Jason had tried the Nvidia Tesla and found a 40 times performance gain vs. the x86 based solution.
The world’s first teraflop many-core processor
NVIDIA® Tesla™ GPU computing solutions enable the necessary transition to energy efficient parallel computing power. With 240 cores per processor and based on the revolutionary NVIDIA® CUDA™ parallel computing architecture, Tesla scales to solve the world’s most important computing challenges—more quickly and accurately.
Another interesting choice is the Intel Atom based SGI concept server.
SGI was showing off a new supercomputer project at SC08 last week, it's codenamed Project Molecule and the special thing about it is that it uses the Intel Atom N330 processor. The aim of Project Molecule is to create a supercomputer with ultra high-density, low power consumption and low cost using the ultimate commodity processor that can be easily programmed. SGI says a 3U-high rack can house more than 90 blocks with two dual-core Intel Atom 1.6GHz processor in each block, good for a total of 360 cores. The total power consumption of this system is below 2kW. More info at Tech-On!
The Register has some more info about the performance of Project Molecule:
The concept machine at the SC08 show was a 3U rack that contained 180 of the Atom boards, for a total of 360 cores. These boards would present 720 virtual threads to a clustered application, and have 720 GB of main memory (using 512 MB DDR2 DIMMs mounted on the board) and a total of 720 GB/sec of memory bandwidth. The important thing to realize, explained Brown, is that if the interconnect was architected correctly, the entire memory inside the chassis could be searched in one second. That memory bandwidth, Brown explained, was up to 15 TB/sec per rack, or about 20 times that of a single-rack cluster these days. This setup would be good for applications where cache memory or out-of-order execution don't help, but massive amounts of threads do help. (Search, computational fluid dynamics, seismic processing, stochastic modeling, and others were mentioned).
The other advantages that the Molecule system might have are low energy use and low cost. The aggregate memory bandwidth in a rack of these machines (that's 10,080 cores with 9.8 TB of memory) would deliver about 7 times the GB per second per watt of a rack of x64 servers in a cluster today, according to Brown.
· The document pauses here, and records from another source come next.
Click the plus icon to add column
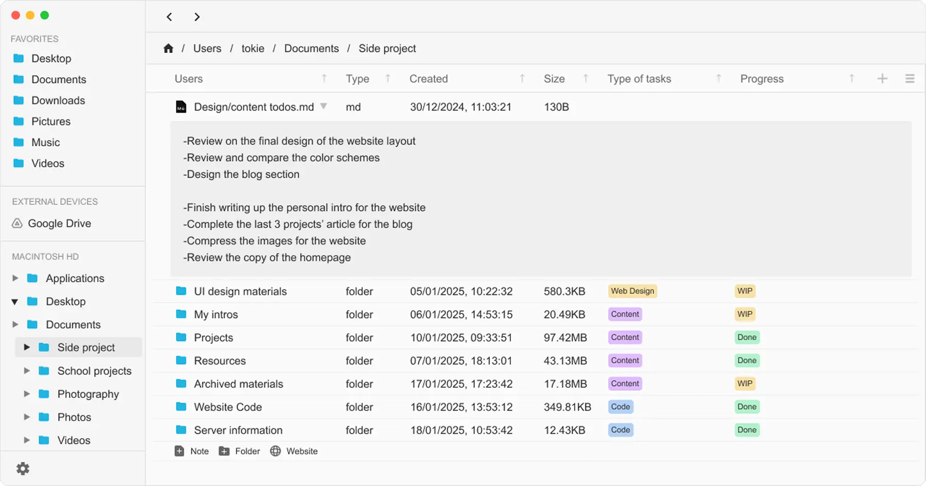(882, 79)
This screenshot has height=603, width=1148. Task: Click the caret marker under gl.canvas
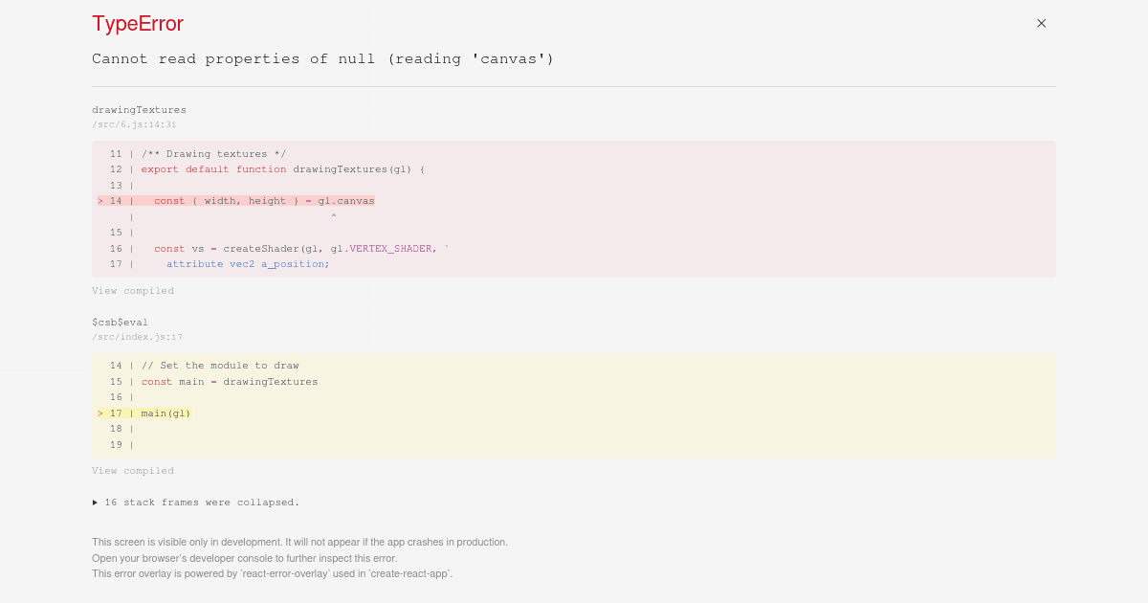click(x=334, y=215)
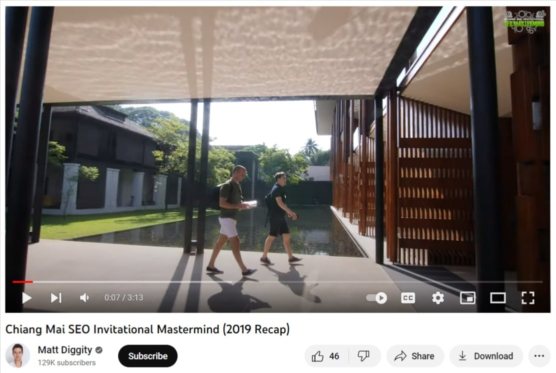Subscribe to Matt Diggity
The width and height of the screenshot is (556, 373).
[148, 356]
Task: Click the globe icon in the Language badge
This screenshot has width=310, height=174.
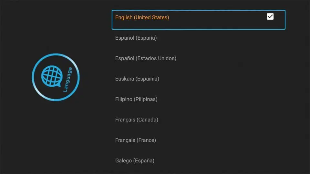Action: coord(52,76)
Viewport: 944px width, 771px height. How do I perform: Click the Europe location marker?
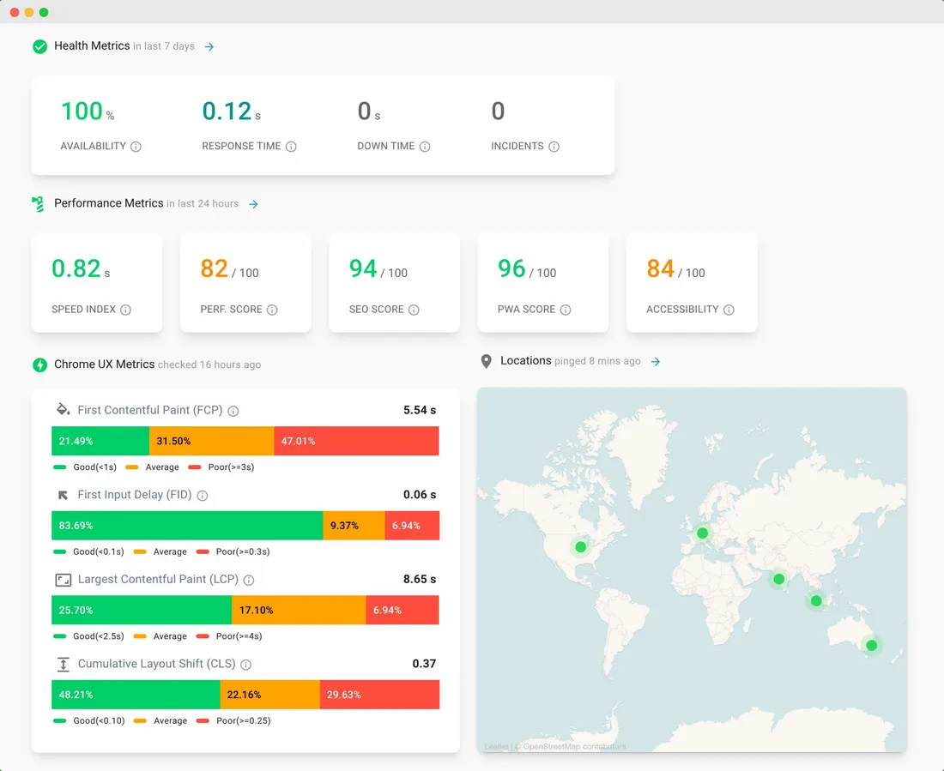coord(703,533)
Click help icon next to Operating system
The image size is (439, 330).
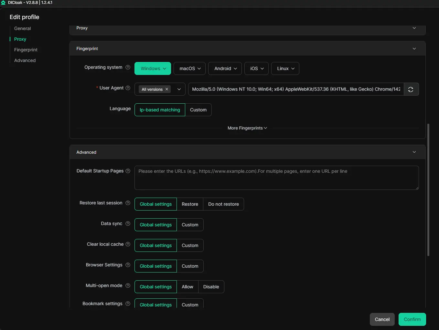coord(128,67)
On applications where threads rule, the Molecule would do about 7 times the performance per watt of x64 servers, and on SPEC-style floating point tests, it might even deliver twice the performance per watt. On average, SGI is saying performance per watt should be around 3.5 times that of a rack of x64 servers.
And GigaOm today has another processor design.
Daniel Reed, Microsoft’s scalable and multicore computing strategist, calls this a hidden problem that’s just as big as the challenges of developing code that optimizes multicore chips.
Chip firms are aware of the issue. Intel’s Nehalem processor for servers adds more memory on chip for the multiple cores and tried to improve communications on the chip. Firms such as Texas Instruments (a TXN) have tweaked the designs of their ARM-based chips for cell phones to address the issue as well. Freescale has created a “fabric” inside some of its multicore embedded chips so they can share information more efficiently across a variety of cores.
But it’s possible that a straight redesign on the processor side is what’s needed. SiCortex, which makes a specially designed chip for the high-performance computing market, questions whether merely adding more memory, as Intel is doing, is the way to solve the issue. Its solution is closer to creating a communication fabric inside the device that scales with the number of cores that are added.
Combine all these ideas, and it is possible for Google, Amazon, Yahoo, or Microsoft to completely change computing by making the transition to a new platform.
Is the megacomputer going to be driven by one of these companies?